→ **SUPPLIED INFORMATION**

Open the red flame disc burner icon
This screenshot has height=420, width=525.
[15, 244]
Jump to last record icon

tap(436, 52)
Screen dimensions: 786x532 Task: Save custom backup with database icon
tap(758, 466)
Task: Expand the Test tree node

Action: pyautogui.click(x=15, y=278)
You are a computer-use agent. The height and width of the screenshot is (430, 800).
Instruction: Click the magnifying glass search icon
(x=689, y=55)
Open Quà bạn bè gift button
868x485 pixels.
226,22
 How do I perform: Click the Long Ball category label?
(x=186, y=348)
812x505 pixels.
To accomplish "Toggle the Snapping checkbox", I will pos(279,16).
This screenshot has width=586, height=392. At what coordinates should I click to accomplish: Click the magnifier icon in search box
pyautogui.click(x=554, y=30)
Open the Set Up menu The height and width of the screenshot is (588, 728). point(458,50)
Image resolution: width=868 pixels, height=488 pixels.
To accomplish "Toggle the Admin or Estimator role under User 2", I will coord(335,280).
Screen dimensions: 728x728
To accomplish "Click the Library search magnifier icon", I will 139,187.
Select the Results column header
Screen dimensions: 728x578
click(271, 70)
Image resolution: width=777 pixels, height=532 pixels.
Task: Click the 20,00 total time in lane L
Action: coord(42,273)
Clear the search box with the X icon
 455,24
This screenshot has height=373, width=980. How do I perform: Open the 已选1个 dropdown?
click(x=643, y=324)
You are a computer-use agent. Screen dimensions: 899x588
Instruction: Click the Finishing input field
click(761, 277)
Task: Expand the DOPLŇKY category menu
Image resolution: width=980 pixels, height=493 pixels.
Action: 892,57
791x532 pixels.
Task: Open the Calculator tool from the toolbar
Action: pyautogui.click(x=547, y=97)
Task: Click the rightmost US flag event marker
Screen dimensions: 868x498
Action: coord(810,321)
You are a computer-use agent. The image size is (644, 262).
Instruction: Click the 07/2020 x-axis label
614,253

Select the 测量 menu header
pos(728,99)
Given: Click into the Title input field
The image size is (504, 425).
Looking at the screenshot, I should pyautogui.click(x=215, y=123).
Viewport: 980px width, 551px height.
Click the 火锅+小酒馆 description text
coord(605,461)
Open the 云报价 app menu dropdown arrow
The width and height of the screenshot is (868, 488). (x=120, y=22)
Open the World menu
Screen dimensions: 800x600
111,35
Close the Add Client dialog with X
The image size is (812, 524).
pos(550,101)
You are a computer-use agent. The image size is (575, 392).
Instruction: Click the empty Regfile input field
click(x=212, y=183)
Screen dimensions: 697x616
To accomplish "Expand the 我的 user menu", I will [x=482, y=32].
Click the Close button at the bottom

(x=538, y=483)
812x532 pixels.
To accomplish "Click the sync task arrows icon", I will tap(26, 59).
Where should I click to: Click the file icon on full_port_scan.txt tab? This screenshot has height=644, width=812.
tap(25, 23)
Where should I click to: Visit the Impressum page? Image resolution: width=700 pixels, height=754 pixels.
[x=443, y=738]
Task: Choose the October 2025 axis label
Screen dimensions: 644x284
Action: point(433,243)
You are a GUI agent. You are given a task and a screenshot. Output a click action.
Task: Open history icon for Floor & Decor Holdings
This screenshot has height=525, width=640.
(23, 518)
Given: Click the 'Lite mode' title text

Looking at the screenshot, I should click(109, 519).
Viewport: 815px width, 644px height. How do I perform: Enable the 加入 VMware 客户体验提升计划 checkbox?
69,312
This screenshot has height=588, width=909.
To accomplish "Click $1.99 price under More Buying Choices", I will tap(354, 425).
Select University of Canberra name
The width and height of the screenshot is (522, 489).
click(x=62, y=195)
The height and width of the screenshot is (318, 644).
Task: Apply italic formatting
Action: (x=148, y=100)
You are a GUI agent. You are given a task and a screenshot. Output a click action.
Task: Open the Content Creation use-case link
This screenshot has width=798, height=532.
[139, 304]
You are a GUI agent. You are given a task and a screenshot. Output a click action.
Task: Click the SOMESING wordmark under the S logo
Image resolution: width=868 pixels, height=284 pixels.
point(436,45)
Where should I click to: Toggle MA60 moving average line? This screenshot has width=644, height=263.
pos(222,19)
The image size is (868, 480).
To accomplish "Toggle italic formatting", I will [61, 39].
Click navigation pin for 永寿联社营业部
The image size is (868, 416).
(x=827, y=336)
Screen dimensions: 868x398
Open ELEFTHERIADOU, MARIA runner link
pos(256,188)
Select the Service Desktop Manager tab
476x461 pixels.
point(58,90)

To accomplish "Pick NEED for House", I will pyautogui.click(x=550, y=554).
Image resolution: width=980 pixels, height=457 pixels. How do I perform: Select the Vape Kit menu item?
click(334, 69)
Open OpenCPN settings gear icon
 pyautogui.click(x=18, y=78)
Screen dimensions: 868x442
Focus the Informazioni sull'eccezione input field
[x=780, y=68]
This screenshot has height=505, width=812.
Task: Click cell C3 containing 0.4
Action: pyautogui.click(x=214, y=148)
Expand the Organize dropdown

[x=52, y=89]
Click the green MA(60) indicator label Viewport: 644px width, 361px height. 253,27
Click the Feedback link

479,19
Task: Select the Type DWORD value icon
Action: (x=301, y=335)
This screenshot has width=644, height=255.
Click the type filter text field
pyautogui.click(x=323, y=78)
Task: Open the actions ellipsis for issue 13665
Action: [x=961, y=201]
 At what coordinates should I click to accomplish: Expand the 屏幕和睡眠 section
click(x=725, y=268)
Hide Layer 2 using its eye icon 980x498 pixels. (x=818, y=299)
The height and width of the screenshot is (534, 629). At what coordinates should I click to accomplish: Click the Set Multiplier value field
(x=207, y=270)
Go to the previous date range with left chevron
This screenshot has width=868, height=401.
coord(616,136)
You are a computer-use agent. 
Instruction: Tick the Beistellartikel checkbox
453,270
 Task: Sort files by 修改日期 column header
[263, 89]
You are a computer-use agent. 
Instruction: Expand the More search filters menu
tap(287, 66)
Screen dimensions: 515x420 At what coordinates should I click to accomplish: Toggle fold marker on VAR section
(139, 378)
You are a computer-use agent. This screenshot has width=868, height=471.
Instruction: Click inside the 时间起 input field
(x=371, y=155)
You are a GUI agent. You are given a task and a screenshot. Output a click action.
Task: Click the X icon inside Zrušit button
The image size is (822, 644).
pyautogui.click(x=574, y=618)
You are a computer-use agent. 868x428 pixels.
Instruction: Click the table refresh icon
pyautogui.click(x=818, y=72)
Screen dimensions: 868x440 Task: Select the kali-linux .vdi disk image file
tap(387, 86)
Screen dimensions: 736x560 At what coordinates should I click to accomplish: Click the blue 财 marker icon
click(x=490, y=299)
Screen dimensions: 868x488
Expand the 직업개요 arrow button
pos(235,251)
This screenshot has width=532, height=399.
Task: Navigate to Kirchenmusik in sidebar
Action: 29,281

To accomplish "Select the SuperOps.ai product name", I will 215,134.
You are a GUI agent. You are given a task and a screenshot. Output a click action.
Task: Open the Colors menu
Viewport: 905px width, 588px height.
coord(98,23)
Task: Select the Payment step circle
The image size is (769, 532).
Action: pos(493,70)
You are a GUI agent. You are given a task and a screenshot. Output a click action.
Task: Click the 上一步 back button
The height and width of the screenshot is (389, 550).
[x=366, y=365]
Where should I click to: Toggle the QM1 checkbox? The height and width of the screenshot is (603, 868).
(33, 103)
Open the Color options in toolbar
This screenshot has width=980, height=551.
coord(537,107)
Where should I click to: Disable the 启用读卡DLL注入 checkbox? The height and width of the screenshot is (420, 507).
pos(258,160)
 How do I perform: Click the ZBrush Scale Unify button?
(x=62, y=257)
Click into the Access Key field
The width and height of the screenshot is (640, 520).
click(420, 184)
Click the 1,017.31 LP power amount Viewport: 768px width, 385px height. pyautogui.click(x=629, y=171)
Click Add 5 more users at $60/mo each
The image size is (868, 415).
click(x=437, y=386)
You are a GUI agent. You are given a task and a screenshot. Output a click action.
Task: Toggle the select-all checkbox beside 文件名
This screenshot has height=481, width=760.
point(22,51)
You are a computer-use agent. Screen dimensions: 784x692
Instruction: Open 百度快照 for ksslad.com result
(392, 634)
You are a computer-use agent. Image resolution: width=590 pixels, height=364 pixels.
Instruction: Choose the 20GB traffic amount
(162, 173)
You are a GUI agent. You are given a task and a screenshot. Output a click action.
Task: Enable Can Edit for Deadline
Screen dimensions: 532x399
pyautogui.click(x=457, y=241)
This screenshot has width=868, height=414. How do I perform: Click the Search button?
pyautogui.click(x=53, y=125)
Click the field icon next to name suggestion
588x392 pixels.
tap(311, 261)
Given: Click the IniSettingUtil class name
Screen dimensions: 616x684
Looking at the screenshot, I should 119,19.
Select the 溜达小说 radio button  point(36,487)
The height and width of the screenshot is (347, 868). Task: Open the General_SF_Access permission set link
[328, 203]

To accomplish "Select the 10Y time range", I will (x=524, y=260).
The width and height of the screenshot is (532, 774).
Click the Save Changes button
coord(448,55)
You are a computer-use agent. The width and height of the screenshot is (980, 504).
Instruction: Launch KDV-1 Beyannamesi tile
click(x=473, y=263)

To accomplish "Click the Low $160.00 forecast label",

→ **WHAT THE TASK ASKS**
If a line in the entries above contains the word "into", copy it.

→ **RESULT OF THE TASK**
Given: Click into the Title input field
Click into the Access Key field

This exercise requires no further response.